WalkIntoTheLight said:


> Panasonic lists Eneloops as good down to -20C. I doubt you see temperatures colder than that in Washinton D.C. I've used them in colder than -20C, and they work fine.
> 
> CR123's will give you more run time, but only if you use fresh ones. If you normally use them until they die, on average your light is only going to be 50% charged (and often much worse than that). With rechargeable cells, you can always pop in a fresh one every day for free.



That's certainly a valid point about a fully charged rechargeable having its full runtime available for use. I do typically keep fresh 123's in my EDC carry light. However, I also own and very much value my SC52 for the reasons you mention and because the performance and build quality are outstanding.


----------



## markr6 (Jan 22, 2015)

Coming next Friday? Fingers crossed...


----------



## StorminMatt (Jan 22, 2015)

WalkIntoTheLight said:


> It's Zebralight's term for active thermal management. Basically, if the light starts getting hot, it lowers output to keep the temperature to an acceptable level (to prevent damage to the LED).



Another important thing about Zebralight's PID control system is that it uses lots of different brightness levels. And it can therefore reduce brightness by differing amounts depending on temperature. This is different from other lights with thermal stepdowns, which reduce to the next lowest user accessible brightness level (ie from high to medium). The advantage of this system is that it protects the light while maintaining the maximum brightness possible, given the current conditions. If it is really cold and/or windy, the light may not even step down.


----------



## shrike2222 (Jan 22, 2015)

So, when will we meet these lights?
zebrlalight.com haven't listed two lights yet.


----------



## Romanko (Jan 28, 2015)

http://www.zebralight.com/SC32w-CR123-Flashlight-Neutral-White_p_159.html
http://www.zebralight.com/SC32-CR123-Flashlight-Cool-White_p_158.html


----------



## KDM (Jan 28, 2015)

SC32W ordered!


----------



## marinemaster (Jan 28, 2015)

Finally on their web site.


----------



## markr6 (Jan 28, 2015)

WOW!!! Almost too small to handle!!

Very cool. I may eventually cave and get one even though I don't like CR123.


----------



## 5S8Zh5 (Jan 28, 2015)

Maybe one is in the mail to selfbuilt. ....  .... Imagine, a review before release!


----------



## Fireclaw18 (Jan 28, 2015)

KDM said:


> SC32W ordered!




Same! :twothumbs


----------



## Ryp (Jan 28, 2015)

66mm, that's insane.


----------



## gunga (Jan 28, 2015)

I've sold most of my CR123 lights so I guess I NEED one to use up my batteries.


----------



## Bad_JuJu (Jan 28, 2015)

Good news! I will be ordering a sc32w shortly.


----------



## Tixx (Jan 28, 2015)

Ordered! Can't wait!


----------



## Lite_me (Jan 28, 2015)

Ordered one too! Hope the switch feels JUST like the one on my SC62W. Oh, and hope the tint is the same too.


----------



## jak (Jan 28, 2015)

Want. I shall name it, "the nub." It's half a centimeter shorter than an Olight S10, which is already one of the smaller side switch lights.

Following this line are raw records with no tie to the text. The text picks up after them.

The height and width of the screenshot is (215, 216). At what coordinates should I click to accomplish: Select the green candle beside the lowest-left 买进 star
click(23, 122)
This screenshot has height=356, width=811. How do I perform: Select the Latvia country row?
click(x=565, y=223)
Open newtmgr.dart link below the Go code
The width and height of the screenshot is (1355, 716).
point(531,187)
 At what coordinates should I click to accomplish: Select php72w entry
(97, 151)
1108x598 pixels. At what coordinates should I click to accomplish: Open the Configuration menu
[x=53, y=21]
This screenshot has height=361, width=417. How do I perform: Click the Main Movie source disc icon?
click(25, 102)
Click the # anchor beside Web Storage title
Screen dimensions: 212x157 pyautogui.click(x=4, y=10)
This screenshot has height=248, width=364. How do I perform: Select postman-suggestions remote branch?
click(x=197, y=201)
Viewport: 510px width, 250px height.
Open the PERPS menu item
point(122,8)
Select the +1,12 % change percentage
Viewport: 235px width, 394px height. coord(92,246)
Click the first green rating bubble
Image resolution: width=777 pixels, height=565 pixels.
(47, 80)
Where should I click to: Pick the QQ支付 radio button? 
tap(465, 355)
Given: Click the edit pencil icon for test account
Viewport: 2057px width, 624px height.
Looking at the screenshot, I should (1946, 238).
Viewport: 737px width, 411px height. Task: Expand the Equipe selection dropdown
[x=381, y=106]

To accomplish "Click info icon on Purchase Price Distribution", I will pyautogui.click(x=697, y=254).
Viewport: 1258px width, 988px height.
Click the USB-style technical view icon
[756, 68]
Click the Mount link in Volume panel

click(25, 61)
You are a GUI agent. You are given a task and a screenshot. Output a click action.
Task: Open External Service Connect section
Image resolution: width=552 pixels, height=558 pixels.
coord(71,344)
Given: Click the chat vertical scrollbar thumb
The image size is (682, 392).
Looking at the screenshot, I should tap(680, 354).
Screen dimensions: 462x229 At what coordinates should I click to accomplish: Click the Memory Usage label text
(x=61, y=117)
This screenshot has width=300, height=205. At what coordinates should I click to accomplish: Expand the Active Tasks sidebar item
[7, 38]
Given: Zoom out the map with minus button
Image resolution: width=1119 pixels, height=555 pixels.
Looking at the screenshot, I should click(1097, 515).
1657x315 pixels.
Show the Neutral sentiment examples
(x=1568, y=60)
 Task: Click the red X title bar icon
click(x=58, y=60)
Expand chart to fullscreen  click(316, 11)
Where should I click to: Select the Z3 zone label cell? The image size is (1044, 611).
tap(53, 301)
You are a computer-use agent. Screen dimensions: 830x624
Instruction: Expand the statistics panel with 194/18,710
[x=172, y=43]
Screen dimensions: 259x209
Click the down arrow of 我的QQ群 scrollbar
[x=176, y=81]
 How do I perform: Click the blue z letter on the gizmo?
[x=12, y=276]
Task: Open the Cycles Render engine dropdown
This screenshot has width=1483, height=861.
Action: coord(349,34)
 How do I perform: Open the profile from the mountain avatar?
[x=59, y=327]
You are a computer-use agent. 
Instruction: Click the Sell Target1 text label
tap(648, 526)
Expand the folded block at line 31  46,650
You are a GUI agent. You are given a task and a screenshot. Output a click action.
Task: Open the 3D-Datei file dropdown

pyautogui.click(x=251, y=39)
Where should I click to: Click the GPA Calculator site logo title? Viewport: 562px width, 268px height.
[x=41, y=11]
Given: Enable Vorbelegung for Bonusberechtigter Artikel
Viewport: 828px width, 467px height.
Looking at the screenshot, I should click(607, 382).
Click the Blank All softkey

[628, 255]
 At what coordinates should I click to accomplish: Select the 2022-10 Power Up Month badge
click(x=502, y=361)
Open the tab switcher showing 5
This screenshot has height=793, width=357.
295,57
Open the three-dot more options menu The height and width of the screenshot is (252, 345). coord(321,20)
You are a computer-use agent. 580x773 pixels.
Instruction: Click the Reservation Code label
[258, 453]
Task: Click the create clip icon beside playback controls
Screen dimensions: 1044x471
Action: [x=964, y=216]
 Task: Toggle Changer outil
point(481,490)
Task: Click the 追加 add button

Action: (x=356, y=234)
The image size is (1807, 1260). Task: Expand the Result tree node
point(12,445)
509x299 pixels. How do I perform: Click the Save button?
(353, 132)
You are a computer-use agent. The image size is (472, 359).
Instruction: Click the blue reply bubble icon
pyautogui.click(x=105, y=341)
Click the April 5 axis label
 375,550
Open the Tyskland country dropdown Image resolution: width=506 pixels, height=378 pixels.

I've gotten so used to, and fond of, the SC62's size that I got rid of my SC52. So I wonder what it will be like to have this thing in my hand.

Guess it's time to sell one of my other lights so I can pre-order this one. It looks really cool!


----------



## Ryp (Jan 28, 2015)

jak said:


> Want. I shall name it, "the nub." It's half a centimeter shorter than an Olight S10, which is already one of the smaller side switch lights.



The Nitecore EC1 is listed as 65mm on Nitecore's website, but selfbuilt measured it at 68.6mm so I'm not quite sure what to think of that.


----------



## kbuzbee (Jan 31, 2015)

KDM said:


> SC32W ordered!



Yep, me too. I've been on a bit of a hiatus with 123 format lights since the RRT01vn arrived, and THAT one handles 18350s which I like! I really wish the SC32W took them too, but I'm sure it'll be a great little light. Will it unseat the Jetbeam? Time will tell.

Ken


----------



## Tachead (Jan 31, 2015)

Anyone know if Zebralight will offer this in a "D" version with the 85 CRI Luxeon T 5000K emitter?


----------



## mightysparrow (Feb 4, 2015)

I'm probably not going to be able to resist this light - although I know I should save $ and just stick to AA lights and my SC52. However, I can justify an investment into the increased performance of the CR123 batteries, given that I ride the DC area subway system every day! I need a backup for my PD22, don't I....? :thinking:


----------



## henry1960 (Feb 20, 2015)

Just Ordered One Myself...Love The New RunTimes On This One!!:tinfoil:


----------



## KDM (Feb 27, 2015)

Any updates/news on the anticipated release?


----------



## Fireclaw18 (Feb 27, 2015)

KDM said:


> Any updates/news on the anticipated release?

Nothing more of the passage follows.